The following are immediate warning signs for violence:

• A history of violent or aggressive behavior.

• Serious drug and alcohol use.

• Gang membership or desire to be part of a gang.

•Access and fascination with weapons, especially guns.

• Threatening others regularly.

• Trouble controlling ones feelings, like anger.

• Withdrawal from friends and usual activities.

• Feeling rejected and alone.

• Having been a victim of bullying.

• Poor school performance.

• History of discipline problems or run-ins with authority.

• Feeling disrespected.

• Failing to acknowledge the feelings or rights of others.

What can you do if someone threatens or bullies you?

First, be safe! Don’t spend time alone with the person and tell someone you trust and ask for help (teacher, parent, clergy, counselor, friend).

If you believe you are about to be a victim of violence, call the police or someone in authority, immediately.

Some people who have trouble dealing with their feelings may direct violence toward themselves.

The most final and devastating expression of this kind of violence is suicide. Potential suicide victims often behave in recognizable ways before they try to end their lives.

Suicide, like other forms of violence, is preventable. The most important steps in prevention are recognizing warning signs:

• Previous suicide attempts.

• Significant alcohol or drug use.

• Threatening or communicating thoughts of suicide, death, or afterlife.

• Sudden increase in moodiness, withdrawal, or isolation.

• Major change in eating and sleeping habits.

• Feelings of hopelessness, guilt or worthlessness.

• Poor control over behavior.

• Drop in school performance.

• Impulsive, aggressive behavior.

• Lack of interest in usual activities.

• Perfectionism.

• Problems with authority figures.

• Giving away priced possessions.

• Hinting about not being around in the future or saying good bye.

These warning signs are especially noteworthy if there has been a recent death or suicide of a friend or family member; a recent breakup with a boyfriend/girlfriend; conflict with parents; finally, news reports of other suicides by young people in the same school or community.

If someone mentions suicide, take it seriously and seek help immediately!

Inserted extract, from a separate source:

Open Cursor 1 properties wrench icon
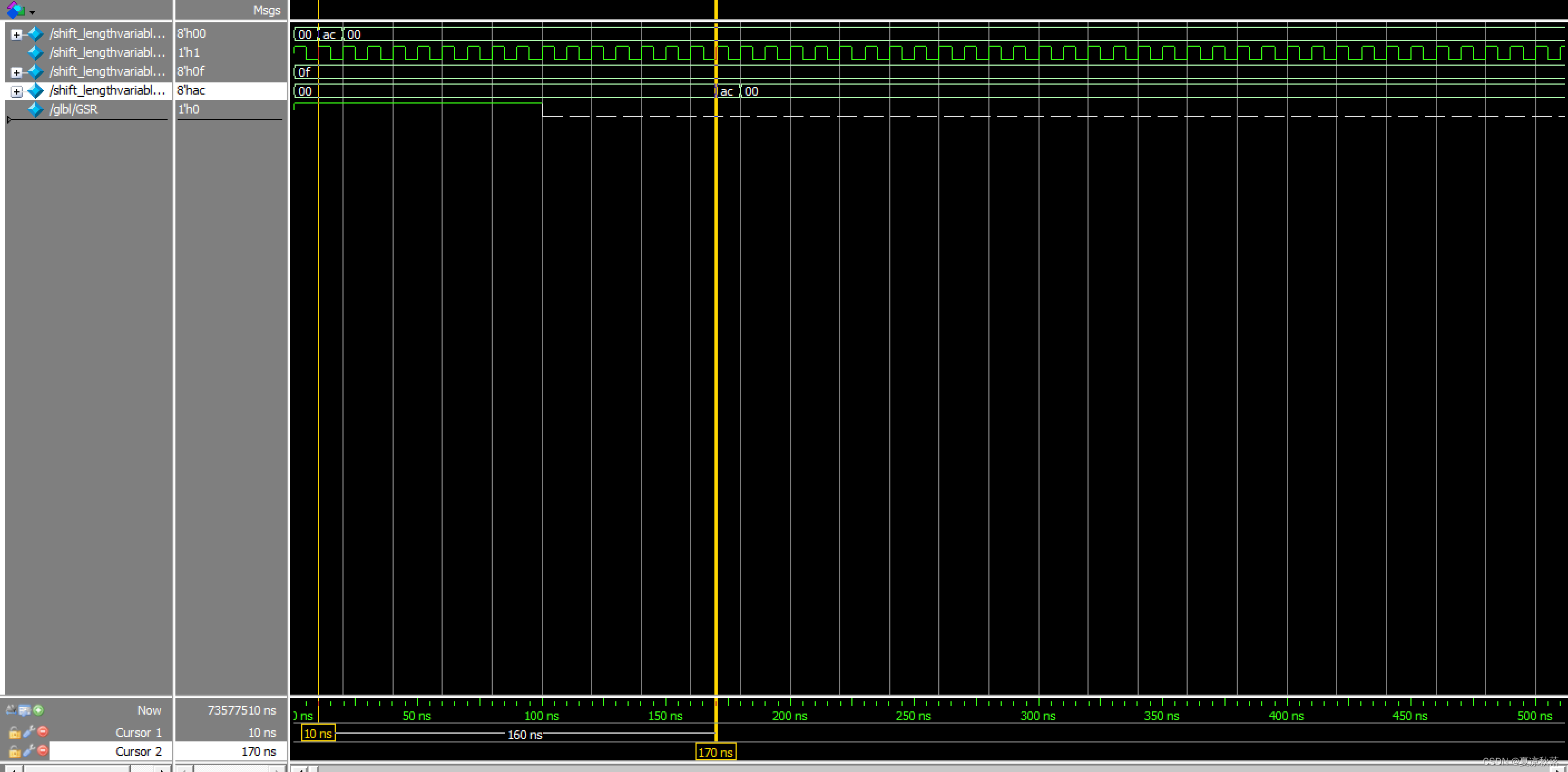The height and width of the screenshot is (772, 1568). tap(28, 732)
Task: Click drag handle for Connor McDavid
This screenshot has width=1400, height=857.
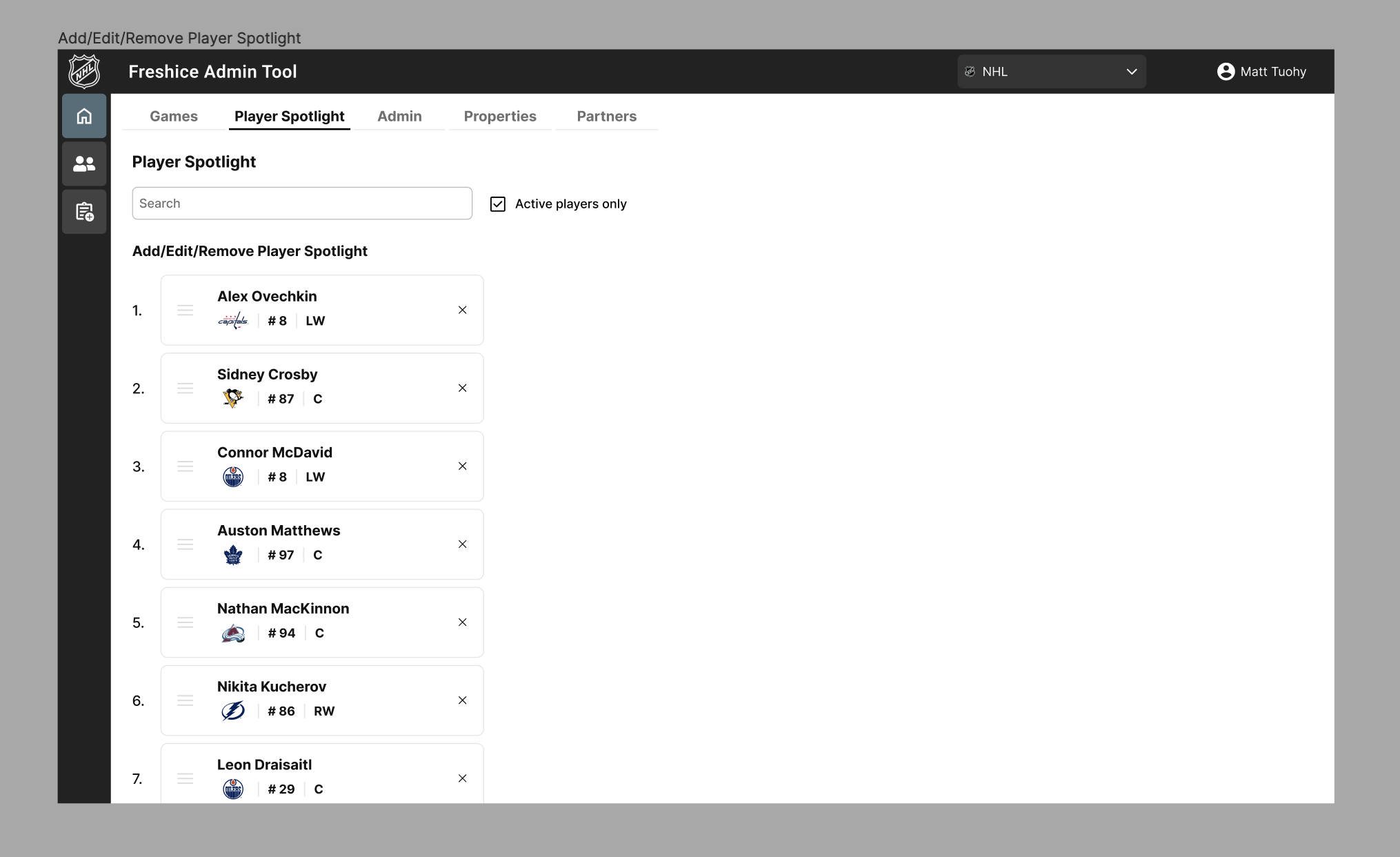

What are some ways to raising children to resist violence?

The APA says that “every child needs a strong, loving relationship with a parent or other adult to feel safe and secure and to develop a sense of trust.”

Parents who are involved have children with fewer behavior problems and higher academic achievement. Being a single parent, or a parent of a child with special needs, can make parenting extra stressful and challenging.

Ask your pediatrician or psychologist for resources and support to guide you into finding assistance in raising a child with special needs.

Children depend on their parents and caregivers for encouragement, protection and support as they learn to become more independent, proper supervision is essential.

It is OK to be “nosy” and question your kid about where they are and with who they are spending time with.

Open your home and welcome your child’s friends to get to know who they “hang out with.” Teen-appropriate activities are especially challenging in our community and unless your child is involved in sports or other extra curricular activities, there is way too much idle time for kids to come up with “silly ideas.”

Provide your home as a safe place for your child and their friends to enjoy supervised fun times.

Encourage your child to participate in after-school activities that are meaningful and supervised.

Demonstrate and model positive problem-solving skills and make yourself available to your child’s questions and comments about their life; kids don’t want us to “solve” their problems or even give advice, often they just want us to listen and give them a sense of validation and recognition.

Be consistent with parenting and teach your child to be accountable and responsible; bad choices may result in “natural” bad consequences, however, kids require guidance and need to know that we help them learn by providing appropriate consequences to negative behavior.

Children also benefit from having chores to teach them a sense of responsibility.

Above all, a child needs to know they are important and loved unconditionally and that they can count on a parent to be there for them, no matter what.